#### Objective:
Please keep only the lines of the records below that contain the word "should", copying each of them out in full.

#### Supplied records

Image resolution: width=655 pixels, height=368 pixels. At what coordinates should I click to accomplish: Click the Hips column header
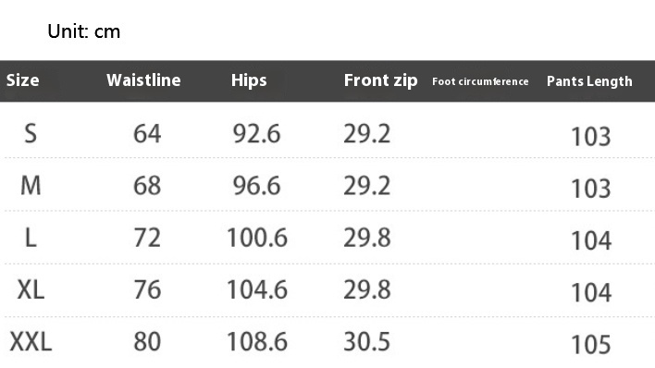[x=249, y=80]
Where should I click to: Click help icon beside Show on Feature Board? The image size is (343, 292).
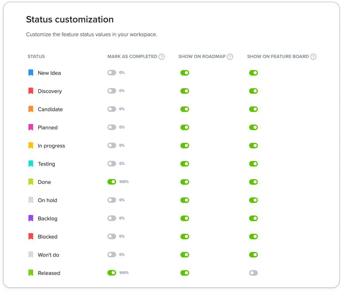(x=313, y=57)
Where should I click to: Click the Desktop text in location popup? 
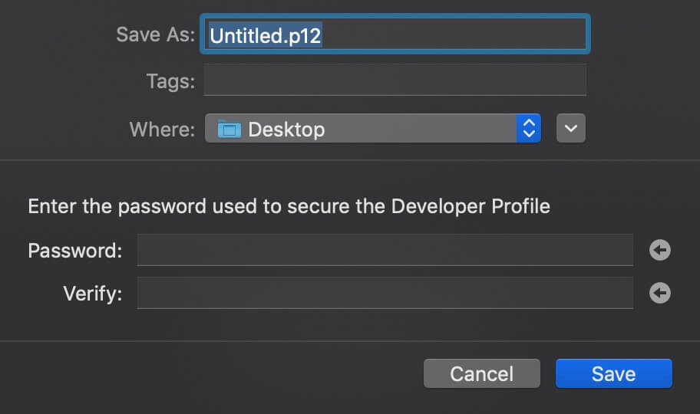pos(286,130)
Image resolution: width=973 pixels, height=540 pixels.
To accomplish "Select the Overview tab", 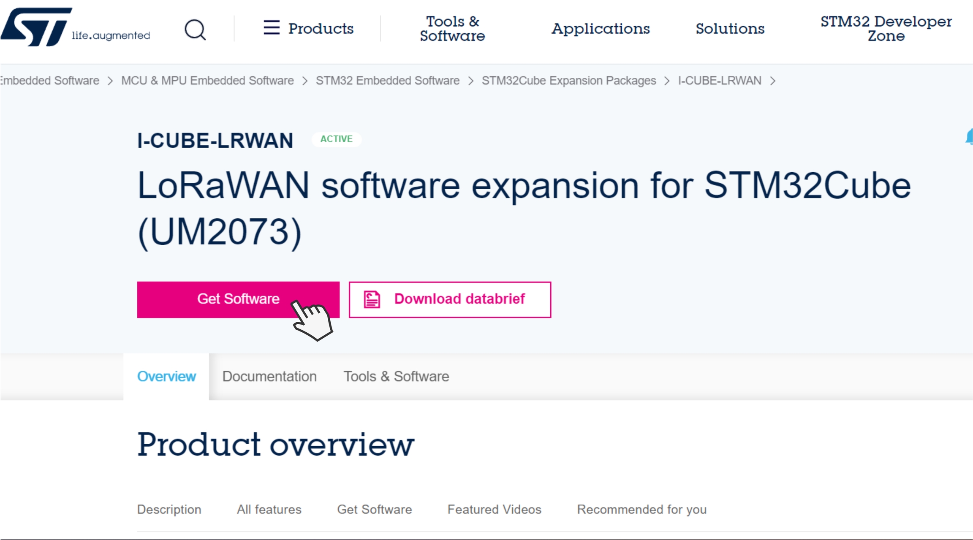I will click(166, 376).
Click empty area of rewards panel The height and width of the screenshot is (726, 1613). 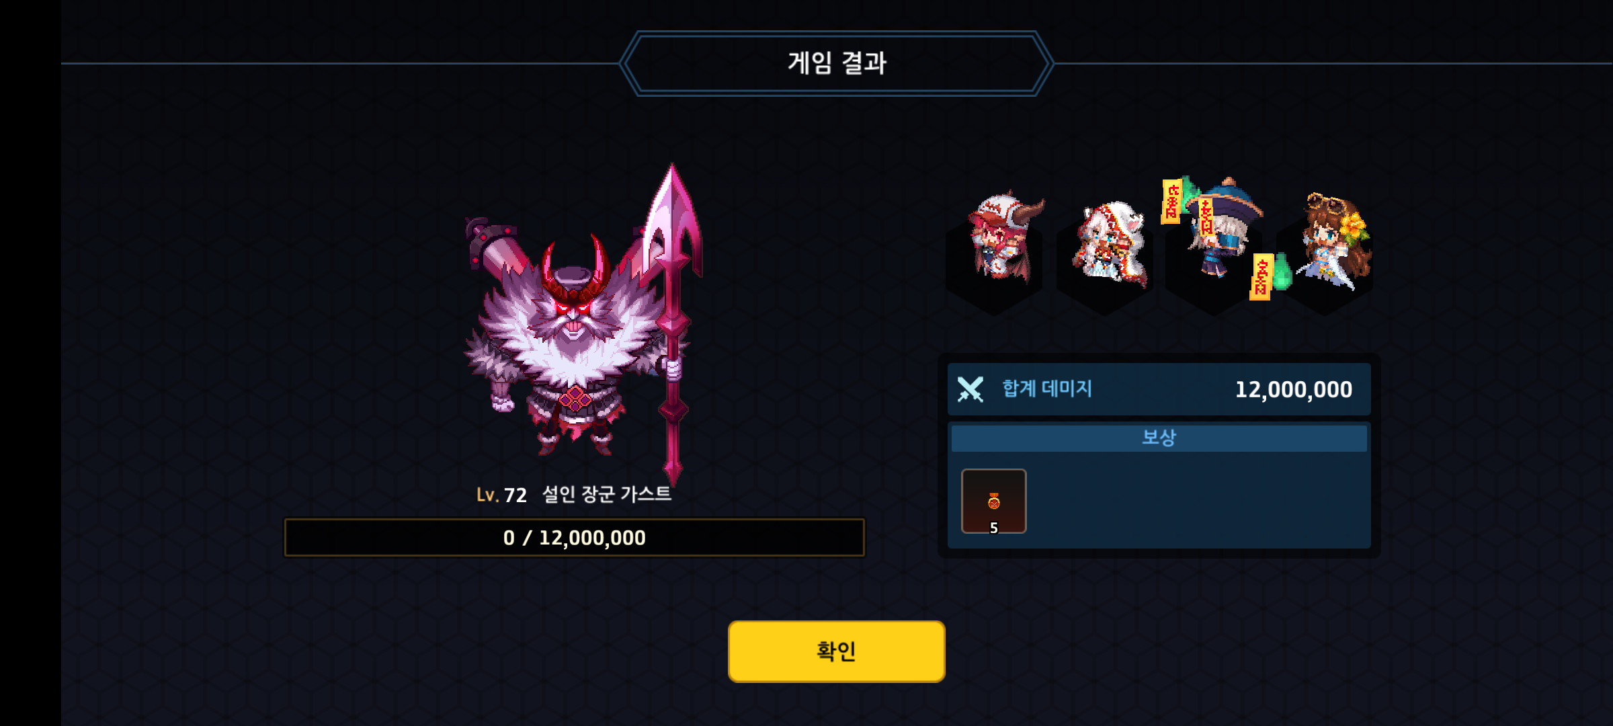(x=1196, y=501)
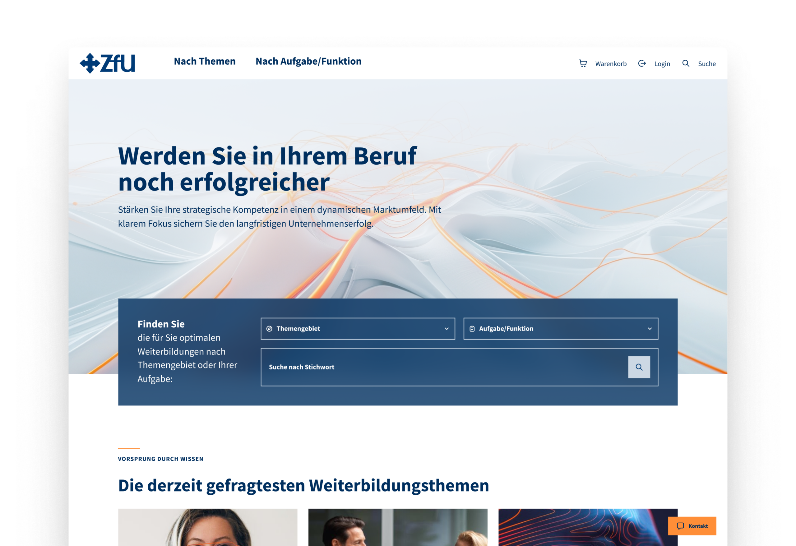Open the businessman course thumbnail

tap(398, 527)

########

#### Response to the exercise:
Image resolution: width=655 pixels, height=368 pixels. At what coordinates should I click to accomplish: Click the Hips column header
Where should I click to: Click help icon beside Show on Feature Board? The image size is (343, 292).
Where should I click to: Click the Desktop text in location popup? 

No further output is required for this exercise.